## [Extracted text]
Brent Rector is with Wintellect.
Many times, I’ve heard developers refer to the upcoming generics feature of .NET 2.0 (also known as Whidbey) as “templates for .NET.” While often a useful shorthand expression, in many ways, it’s a very misleading expression. I’d like to discuss a number of the ways in which .NET generics differ from C++ templates.
Probably the most noticeable, if not significant, difference is that specialization of a .NET generic class or method occurs at runtime whereas specialization occurs at compile time for a C++ template. Let’s look at C++ templates first.
For example, let’s assume the compiler encounters the following specialization of the List<T> template class for the first time in a compilation unit:
List<int> a;
The compiler processes the source code for the List<T> template class, replacing the type parameter placeholder with the specialization type of int and, in effect, creates a new data type called List<int> within the assembly. Basically, in C++, the compiler translates the source code for a template class into the appropriate binary specialization of that class within the output object module.
Here’s a subtle point, but it’s a direct result of how types are identified in .NET. Let’s say that C++ code in assembly A has used a List<int> template specialization and that C++ code in assembly B expects to use that exact same specialized type. Code in assembly A creates an instance of the List<int> type and passes a reference to that instance to code in assembly B that wishes to use its List<int> type. Boom! At the very least, you will get a runtime type mismatch exception. Depending on how you pass the reference, you might even get the error at compile time. The error is because the List<int> type in assembly A is not the same type as List<int> in assembly B.
In .NET, all types are qualified by the assembly in which they are defined. (You generally don’t notice this when programming using C# or VB.NET, but it’s very explicit if you ever look at the IL version of your code.) Therefore, type Foo in assembly A is not the same as type Foo in assembly B even if Foo is defined in exactly the same way in both assemblies. So, [A]List<int> is a different type from [B]List<int>.
Now, let’s compare the above behavior to how .NET generics behave. In C++, a template exists as source code and specialization of a template type causes the compiler to create the specialized type from the template. With .NET generics, a compiler expects to read metadata describing the template type. In other words, you must first compile the source code for a generic type to an assembly. Subsequent specializations of the generic type refer to the metadata definition of the generic type. Let’s look at the above example in the context of generics.
First, to use the generic List type, you must compile it into an assembly. Let’s call that assembly C (for Collection). Now, to compile the source code for assembly A, you will reference assembly C so that the compiler is aware of the definition of the generic List type that the code for A uses.
At runtime, a method that references a generic type with a set of type arguments causes the runtime to create a specialization of the generic type based on the generic definition’s metadata. Therefore, when the compiler encounters the List<int> specialization in the source code for assembly A, it emits IL and metadata in assembly A that says, in effect, to the .NET runtime “Go to assembly C, find the definition of the generic type called List<T>, and, based on its definition, create a new specialization of that class called List<int>.” So, when assembly A creates an instance of List<int>, it is creating a specialization of [C]List<T>, not [A]List<T> as templates did.

## [The task]
Duplicate the part of the .NET generics article that starts with "For example, let’s" and goes on through "output object module.".

(Extracted records)

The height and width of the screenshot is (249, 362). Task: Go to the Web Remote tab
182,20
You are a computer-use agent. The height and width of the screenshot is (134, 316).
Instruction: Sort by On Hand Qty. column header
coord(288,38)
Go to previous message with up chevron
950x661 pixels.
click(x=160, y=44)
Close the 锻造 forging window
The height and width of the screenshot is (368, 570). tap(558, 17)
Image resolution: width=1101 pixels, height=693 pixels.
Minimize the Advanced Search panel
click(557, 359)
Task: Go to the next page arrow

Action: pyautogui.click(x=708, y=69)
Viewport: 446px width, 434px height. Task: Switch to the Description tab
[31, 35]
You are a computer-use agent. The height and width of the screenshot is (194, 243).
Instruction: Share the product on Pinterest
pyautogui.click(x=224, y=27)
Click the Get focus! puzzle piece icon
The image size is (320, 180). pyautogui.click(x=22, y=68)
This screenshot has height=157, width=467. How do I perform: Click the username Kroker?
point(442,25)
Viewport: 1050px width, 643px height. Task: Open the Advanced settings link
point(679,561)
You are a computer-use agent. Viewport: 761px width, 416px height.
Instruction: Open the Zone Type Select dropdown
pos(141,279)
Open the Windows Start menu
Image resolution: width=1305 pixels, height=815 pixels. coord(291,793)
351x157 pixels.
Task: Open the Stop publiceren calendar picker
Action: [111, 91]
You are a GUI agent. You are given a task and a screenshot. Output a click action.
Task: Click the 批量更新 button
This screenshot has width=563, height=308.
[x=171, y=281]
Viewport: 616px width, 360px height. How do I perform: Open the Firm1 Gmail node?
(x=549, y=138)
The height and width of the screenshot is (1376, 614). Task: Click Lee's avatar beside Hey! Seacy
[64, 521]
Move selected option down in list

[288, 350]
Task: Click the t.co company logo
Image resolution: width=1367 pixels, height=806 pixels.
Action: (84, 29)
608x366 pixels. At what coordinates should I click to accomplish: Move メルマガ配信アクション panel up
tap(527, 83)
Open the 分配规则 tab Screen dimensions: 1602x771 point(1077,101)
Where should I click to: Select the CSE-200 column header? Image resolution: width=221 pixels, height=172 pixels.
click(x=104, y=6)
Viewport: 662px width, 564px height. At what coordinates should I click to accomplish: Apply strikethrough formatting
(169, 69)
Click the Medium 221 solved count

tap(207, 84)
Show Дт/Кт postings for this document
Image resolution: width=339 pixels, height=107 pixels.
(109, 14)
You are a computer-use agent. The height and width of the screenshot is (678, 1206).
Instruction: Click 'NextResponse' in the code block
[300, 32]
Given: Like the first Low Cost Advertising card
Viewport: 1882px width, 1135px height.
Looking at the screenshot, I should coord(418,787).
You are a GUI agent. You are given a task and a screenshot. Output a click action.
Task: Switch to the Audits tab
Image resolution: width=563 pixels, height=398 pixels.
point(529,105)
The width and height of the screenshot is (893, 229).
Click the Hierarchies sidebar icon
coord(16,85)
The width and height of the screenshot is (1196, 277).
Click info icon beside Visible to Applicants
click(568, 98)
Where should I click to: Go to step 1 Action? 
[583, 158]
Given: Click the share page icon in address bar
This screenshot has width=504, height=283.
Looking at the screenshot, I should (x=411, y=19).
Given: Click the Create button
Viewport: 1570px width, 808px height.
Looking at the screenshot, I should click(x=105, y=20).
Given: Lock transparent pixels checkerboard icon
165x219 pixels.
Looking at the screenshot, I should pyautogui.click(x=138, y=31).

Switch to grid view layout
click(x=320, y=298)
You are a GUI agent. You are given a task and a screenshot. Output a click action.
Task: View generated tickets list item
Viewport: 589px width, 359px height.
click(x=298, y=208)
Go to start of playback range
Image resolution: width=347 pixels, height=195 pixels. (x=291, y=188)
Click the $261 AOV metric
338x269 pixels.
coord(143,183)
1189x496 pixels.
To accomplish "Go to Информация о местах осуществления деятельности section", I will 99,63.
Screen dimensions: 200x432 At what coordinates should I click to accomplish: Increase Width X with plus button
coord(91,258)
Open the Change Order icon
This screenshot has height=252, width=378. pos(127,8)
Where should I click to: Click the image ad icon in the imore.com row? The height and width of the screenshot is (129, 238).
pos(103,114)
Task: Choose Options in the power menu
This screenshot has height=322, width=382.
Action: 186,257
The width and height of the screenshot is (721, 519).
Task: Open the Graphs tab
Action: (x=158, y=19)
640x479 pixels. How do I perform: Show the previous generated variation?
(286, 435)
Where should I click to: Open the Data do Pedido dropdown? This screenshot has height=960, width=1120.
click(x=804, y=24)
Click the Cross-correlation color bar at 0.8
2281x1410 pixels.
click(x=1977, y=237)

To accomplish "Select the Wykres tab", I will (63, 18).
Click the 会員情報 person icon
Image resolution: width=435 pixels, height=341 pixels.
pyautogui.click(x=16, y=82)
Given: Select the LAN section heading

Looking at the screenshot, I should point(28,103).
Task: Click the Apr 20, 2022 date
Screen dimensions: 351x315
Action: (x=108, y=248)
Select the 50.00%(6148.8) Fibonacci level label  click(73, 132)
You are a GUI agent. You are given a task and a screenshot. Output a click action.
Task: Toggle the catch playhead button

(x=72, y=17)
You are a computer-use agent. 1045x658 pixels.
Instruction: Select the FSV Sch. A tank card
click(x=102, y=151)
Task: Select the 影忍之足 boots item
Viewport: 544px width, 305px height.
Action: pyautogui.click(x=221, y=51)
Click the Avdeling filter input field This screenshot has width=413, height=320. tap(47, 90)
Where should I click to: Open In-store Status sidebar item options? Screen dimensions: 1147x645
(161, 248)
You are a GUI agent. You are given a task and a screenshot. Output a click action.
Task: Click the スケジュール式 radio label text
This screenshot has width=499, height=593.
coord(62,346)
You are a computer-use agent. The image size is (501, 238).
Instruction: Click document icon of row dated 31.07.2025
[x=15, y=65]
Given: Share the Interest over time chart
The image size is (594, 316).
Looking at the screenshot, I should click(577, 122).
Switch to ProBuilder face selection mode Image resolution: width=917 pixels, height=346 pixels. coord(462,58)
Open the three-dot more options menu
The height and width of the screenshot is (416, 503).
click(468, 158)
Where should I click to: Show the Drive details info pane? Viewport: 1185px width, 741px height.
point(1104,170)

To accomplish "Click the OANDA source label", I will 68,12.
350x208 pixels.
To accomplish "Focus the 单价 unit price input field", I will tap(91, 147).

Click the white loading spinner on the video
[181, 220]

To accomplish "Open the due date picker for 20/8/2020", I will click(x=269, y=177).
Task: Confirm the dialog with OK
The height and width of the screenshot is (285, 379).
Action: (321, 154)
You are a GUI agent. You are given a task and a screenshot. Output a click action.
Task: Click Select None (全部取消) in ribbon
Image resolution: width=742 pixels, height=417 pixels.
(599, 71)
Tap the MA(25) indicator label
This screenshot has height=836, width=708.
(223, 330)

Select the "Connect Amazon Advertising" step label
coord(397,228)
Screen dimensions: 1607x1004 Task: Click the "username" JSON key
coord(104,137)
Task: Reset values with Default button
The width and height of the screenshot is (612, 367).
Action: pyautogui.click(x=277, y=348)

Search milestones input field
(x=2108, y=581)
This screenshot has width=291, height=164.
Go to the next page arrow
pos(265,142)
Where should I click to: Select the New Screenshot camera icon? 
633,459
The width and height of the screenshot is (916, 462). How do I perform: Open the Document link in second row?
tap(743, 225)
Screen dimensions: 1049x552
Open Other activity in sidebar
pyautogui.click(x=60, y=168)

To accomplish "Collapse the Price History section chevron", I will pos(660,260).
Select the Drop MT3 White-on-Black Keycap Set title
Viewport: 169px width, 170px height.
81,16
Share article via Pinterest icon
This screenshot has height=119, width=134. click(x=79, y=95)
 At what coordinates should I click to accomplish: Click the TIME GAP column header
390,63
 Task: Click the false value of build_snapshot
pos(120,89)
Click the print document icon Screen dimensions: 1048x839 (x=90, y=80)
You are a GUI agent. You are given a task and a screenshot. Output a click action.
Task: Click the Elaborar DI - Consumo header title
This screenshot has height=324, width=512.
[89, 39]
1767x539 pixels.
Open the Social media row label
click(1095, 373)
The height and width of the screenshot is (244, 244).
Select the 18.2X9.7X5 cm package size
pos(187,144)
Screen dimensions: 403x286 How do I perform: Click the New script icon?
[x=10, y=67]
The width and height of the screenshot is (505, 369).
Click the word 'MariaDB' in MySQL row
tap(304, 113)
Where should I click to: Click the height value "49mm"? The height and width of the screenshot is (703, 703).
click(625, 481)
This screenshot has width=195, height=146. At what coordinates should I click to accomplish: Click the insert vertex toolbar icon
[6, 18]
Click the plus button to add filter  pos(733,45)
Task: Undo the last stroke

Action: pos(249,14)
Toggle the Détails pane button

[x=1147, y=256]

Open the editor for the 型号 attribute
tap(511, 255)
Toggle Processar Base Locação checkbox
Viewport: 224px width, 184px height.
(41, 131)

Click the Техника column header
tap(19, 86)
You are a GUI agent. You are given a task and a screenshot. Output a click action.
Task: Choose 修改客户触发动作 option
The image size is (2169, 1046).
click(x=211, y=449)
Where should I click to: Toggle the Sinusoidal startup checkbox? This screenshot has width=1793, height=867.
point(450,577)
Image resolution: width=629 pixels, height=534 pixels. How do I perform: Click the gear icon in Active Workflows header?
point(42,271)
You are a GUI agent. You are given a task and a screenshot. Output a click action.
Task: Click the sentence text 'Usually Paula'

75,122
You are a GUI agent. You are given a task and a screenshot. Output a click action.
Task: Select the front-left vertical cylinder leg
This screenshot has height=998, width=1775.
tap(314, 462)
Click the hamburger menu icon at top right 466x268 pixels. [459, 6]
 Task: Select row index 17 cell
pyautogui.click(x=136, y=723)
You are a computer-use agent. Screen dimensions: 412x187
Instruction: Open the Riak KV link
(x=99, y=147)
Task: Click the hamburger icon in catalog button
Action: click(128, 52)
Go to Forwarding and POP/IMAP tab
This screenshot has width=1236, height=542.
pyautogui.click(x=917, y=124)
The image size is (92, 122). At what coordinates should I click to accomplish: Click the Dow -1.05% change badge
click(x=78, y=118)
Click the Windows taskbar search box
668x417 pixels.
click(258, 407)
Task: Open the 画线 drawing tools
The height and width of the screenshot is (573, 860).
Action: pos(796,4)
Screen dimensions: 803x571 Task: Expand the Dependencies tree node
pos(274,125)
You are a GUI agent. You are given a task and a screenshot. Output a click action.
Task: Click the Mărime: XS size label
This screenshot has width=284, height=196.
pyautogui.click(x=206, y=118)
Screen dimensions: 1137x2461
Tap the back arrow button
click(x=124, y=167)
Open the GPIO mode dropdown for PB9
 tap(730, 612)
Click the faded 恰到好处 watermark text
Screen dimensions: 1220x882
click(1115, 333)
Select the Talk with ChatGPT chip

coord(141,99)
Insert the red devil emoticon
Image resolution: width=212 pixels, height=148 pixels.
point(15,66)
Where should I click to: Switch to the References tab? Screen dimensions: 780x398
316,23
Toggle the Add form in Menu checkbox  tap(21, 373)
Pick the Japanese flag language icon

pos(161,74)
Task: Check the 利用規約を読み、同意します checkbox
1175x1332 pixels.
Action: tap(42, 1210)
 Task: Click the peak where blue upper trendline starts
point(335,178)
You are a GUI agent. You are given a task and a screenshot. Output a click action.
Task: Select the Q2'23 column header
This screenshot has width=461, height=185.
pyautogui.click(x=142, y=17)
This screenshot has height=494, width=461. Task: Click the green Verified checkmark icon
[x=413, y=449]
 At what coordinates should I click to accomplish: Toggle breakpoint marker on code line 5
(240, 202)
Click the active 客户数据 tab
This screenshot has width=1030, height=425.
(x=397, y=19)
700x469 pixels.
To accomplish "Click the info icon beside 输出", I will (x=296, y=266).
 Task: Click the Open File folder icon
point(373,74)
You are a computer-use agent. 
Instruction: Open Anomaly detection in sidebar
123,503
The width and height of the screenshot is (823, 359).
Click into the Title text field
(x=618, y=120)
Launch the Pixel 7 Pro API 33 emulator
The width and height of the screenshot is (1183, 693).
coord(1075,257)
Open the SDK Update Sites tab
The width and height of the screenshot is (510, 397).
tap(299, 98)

## [Result of the exercise]
For example, let’s assume the compiler encounters the following specialization of the List<T> template class for the first time in a compilation unit:
List<int> a;
The compiler processes the source code for the List<T> template class, replacing the type parameter placeholder with the specialization type of int and, in effect, creates a new data type called List<int> within the assembly. Basically, in C++, the compiler translates the source code for a template class into the appropriate binary specialization of that class within the output object module.